BEGIN MATERIAL TO PROCESS

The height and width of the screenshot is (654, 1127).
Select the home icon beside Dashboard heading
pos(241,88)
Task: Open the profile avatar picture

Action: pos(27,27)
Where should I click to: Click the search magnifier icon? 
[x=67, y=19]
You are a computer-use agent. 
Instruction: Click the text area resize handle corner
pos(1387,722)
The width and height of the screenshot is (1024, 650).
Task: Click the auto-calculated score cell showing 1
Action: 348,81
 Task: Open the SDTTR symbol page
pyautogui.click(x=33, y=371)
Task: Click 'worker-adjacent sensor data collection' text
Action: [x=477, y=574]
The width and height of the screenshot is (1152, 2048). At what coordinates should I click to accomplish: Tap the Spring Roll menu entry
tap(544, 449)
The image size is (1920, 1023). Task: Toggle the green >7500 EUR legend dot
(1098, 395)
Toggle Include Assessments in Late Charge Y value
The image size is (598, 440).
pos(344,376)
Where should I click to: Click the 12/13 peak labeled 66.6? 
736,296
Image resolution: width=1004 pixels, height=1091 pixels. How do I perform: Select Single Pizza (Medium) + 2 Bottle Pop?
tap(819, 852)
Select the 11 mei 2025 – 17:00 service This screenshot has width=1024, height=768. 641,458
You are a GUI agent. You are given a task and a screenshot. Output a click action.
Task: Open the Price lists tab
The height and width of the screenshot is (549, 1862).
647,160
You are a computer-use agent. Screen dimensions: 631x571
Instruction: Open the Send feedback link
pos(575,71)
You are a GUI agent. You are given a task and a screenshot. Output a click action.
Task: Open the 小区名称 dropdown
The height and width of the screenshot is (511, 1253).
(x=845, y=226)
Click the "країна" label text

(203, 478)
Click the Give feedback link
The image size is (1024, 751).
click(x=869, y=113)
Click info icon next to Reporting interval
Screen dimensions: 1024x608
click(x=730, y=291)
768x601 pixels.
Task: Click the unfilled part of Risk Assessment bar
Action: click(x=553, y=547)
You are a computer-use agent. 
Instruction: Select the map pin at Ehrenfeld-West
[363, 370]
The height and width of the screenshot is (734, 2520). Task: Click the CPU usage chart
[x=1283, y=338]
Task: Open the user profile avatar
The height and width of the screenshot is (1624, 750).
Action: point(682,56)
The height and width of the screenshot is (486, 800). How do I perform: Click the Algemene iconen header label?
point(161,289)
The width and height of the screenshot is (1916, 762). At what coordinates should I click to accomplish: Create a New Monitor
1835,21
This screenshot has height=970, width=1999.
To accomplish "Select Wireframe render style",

END MATERIAL TO PROCESS

INSTRUCTIONS TO FOLLOW | Return all of the entries exactly as written.

ANSWER BOX |
The height and width of the screenshot is (654, 1127).
Select the home icon beside Dashboard heading
pos(241,88)
Task: Open the profile avatar picture

Action: pos(27,27)
Where should I click to: Click the search magnifier icon? 
[x=67, y=19]
You are a computer-use agent. 
Instruction: Click the text area resize handle corner
pos(1387,722)
The width and height of the screenshot is (1024, 650).
Task: Click the auto-calculated score cell showing 1
Action: 348,81
 Task: Open the SDTTR symbol page
pyautogui.click(x=33, y=371)
Task: Click 'worker-adjacent sensor data collection' text
Action: [x=477, y=574]
The width and height of the screenshot is (1152, 2048). At what coordinates should I click to accomplish: Tap the Spring Roll menu entry
tap(544, 449)
The image size is (1920, 1023). Task: Toggle the green >7500 EUR legend dot
(1098, 395)
Toggle Include Assessments in Late Charge Y value
The image size is (598, 440).
pos(344,376)
Where should I click to: Click the 12/13 peak labeled 66.6? 
736,296
Image resolution: width=1004 pixels, height=1091 pixels. How do I perform: Select Single Pizza (Medium) + 2 Bottle Pop?
tap(819, 852)
Select the 11 mei 2025 – 17:00 service This screenshot has width=1024, height=768. 641,458
You are a GUI agent. You are given a task and a screenshot. Output a click action.
Task: Open the Price lists tab
The height and width of the screenshot is (549, 1862).
647,160
You are a computer-use agent. Screen dimensions: 631x571
Instruction: Open the Send feedback link
pos(575,71)
You are a GUI agent. You are given a task and a screenshot. Output a click action.
Task: Open the 小区名称 dropdown
The height and width of the screenshot is (511, 1253).
(x=845, y=226)
Click the "країна" label text

(203, 478)
Click the Give feedback link
The image size is (1024, 751).
click(x=869, y=113)
Click info icon next to Reporting interval
Screen dimensions: 1024x608
click(x=730, y=291)
768x601 pixels.
Task: Click the unfilled part of Risk Assessment bar
Action: click(x=553, y=547)
You are a computer-use agent. 
Instruction: Select the map pin at Ehrenfeld-West
[363, 370]
The height and width of the screenshot is (734, 2520). Task: Click the CPU usage chart
[x=1283, y=338]
Task: Open the user profile avatar
The height and width of the screenshot is (1624, 750).
Action: point(682,56)
The height and width of the screenshot is (486, 800). How do I perform: Click the Algemene iconen header label?
point(161,289)
The width and height of the screenshot is (1916, 762). At what coordinates should I click to accomplish: Create a New Monitor
1835,21
This screenshot has height=970, width=1999.
To accomplish "Select Wireframe render style",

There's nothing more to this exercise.